On Earth, microorganisms are critical to many of the processes that sustain life, such as decomposition and digestion - and even Earth's climate. The paper argues that the best microbes for the job might be extremophiles - organisms that are hypertolerant of the most extreme environments, and even thrive in them, like tardigrades.
Mars enthusiasts ready to pack their bags and move to "Planet B" shouldn't hold their breath, though.
There's still much research to be done before we begin lobbing germs at the Red Planet. Biology could go haywire on Mars, where organisms would be exposed to excessive radiation, and human colonists would likely evolve at alarming rates to cope with the harsh environment.

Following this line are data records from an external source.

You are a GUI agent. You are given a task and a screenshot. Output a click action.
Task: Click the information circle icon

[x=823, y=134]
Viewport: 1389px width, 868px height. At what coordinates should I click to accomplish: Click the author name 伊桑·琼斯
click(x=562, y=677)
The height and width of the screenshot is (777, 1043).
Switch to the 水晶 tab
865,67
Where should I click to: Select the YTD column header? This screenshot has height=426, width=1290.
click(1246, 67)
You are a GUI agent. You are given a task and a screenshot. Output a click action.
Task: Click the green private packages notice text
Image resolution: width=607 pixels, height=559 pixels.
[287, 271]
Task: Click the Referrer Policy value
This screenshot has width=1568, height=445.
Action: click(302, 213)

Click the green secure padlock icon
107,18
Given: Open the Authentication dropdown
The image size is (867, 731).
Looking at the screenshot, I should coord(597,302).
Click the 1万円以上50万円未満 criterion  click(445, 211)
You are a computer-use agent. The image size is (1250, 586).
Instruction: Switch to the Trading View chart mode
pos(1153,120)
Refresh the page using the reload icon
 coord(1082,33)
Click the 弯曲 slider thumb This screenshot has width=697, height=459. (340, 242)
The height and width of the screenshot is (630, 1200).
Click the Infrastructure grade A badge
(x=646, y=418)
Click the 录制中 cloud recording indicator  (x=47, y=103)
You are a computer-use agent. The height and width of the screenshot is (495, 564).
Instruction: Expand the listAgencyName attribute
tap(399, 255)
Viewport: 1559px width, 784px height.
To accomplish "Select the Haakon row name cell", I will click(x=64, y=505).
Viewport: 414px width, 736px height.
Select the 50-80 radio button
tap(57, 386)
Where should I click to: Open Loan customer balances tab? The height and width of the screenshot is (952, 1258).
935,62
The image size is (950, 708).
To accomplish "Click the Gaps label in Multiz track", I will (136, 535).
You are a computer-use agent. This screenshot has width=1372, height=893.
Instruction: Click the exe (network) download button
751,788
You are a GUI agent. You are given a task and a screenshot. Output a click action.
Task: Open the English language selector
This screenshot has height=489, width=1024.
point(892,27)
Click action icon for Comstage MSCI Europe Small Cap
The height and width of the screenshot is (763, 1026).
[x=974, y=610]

Much of the paper is arguing for a change in attitude toward microbes in space, viewing them as beneficial versus dangerous. But researchers still don't know which microbes would help rather than hurt efforts to terraform Mars.
The paper argues that everyone from Elon Musk to Jeff Bezos to NASA needs to make a "provocative paradigm shift" in our policies for space colonisation.
"This will take time to prepare, discern," Lopez said. "We are not advocating a rush to inoculate, but only after rigorous, systematic research on earth."
The decision whether or not to even introduce microbes in the first place depends on our end goal: if our mission is to colonise and terraform Mars - that's Elon Musk's plan, if you're keeping score - then Lopez says we shouldn't be scared to introduce helpful microorganisms that can help to begin forming the foundation of biological life.
After all, the first colonists of our own home planet weren't humans, amphibians, or even plants; Earth's primary inhabitants for many years were single-celled microorganisms. And they did a good enough job, didn't they?